Võ Duy Nam

Personal information
- Full name: Võ Duy Nam
- Date of birth: 28 June 1986 (age 38)
- Place of birth: Cam Ranh, Khánh Hòa, Vietnam
- Height: 1.68 m (5 ft 6 in)
- Position(s): Midfielder

Youth career
- 1997–2003: Khatoco Khánh Hòa

Senior career*
- Years: Team / Apps / (Gls)
- 2004–2011: Khatoco Khánh Hòa / 179 / (47)
- 2011–2013: Hà Nội T&T / 40 / (3)
- 2014–2016: FLC Thanh Hóa / 31 / (0)
- 2016–2017: QNK Quảng Nam / 10 / (0)
- 2017–2018: Hồ Chí Minh City / 3 / (0)

International career
- 2006–2009: Vietnam U23 / 4 / (1)
- 2009–2017: Vietnam / 2 / (0)

= Võ Duy Nam =

Vietnamese footballer

Võ Duy Nam (born 15 May 1986 or 28 June 1986) is a Vietnamese footballer.
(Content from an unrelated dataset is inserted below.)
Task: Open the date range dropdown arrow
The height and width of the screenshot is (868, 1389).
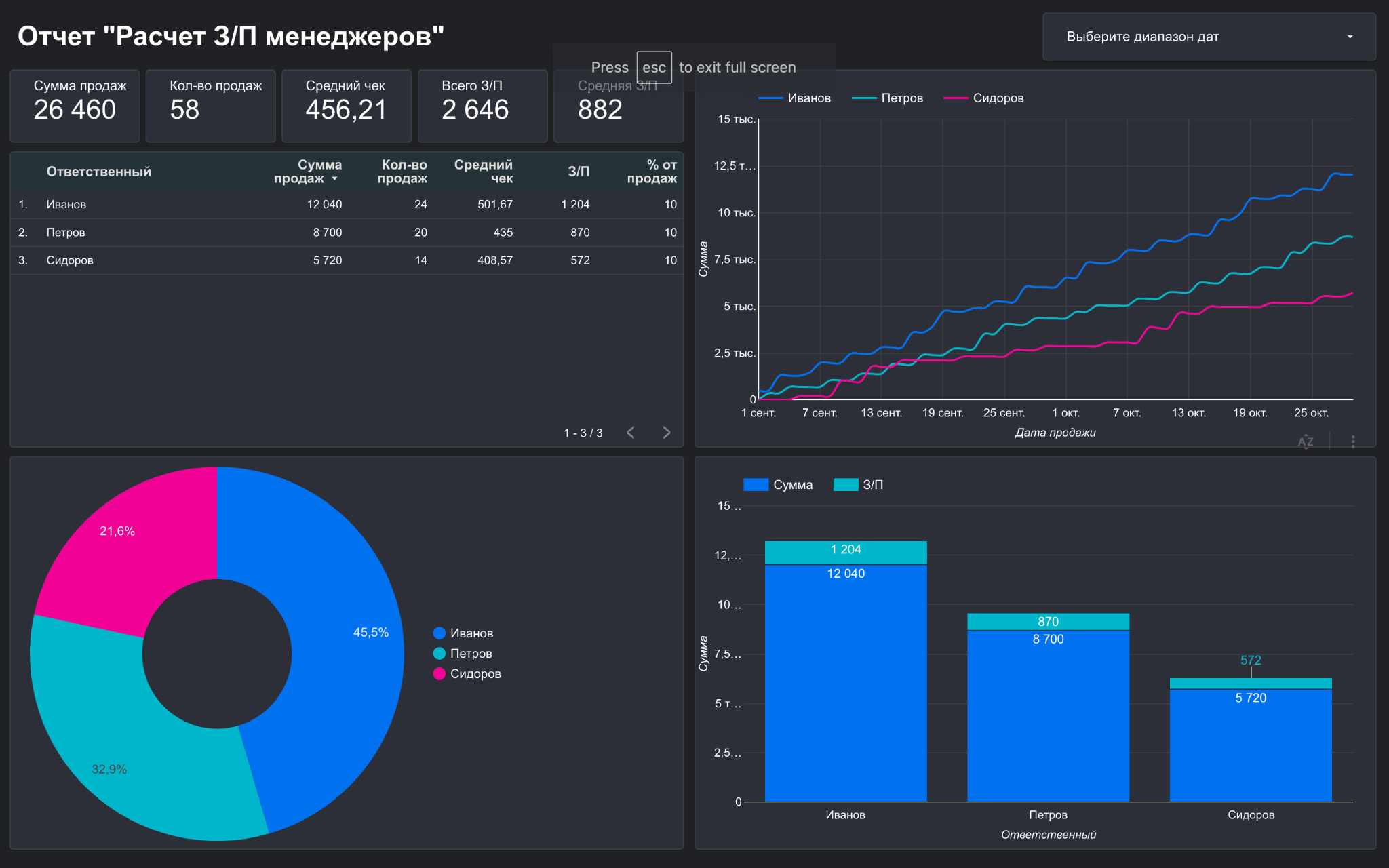Action: [1350, 37]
He plays for Hồ Chí Minh City which is playing in V-League.

He was called to Vietnam national under-23 football team to attend 2007 SEA Games.

Then, was called to Vietnam national football team at the friendly matches against China PR, Hong Kong and Mozambique.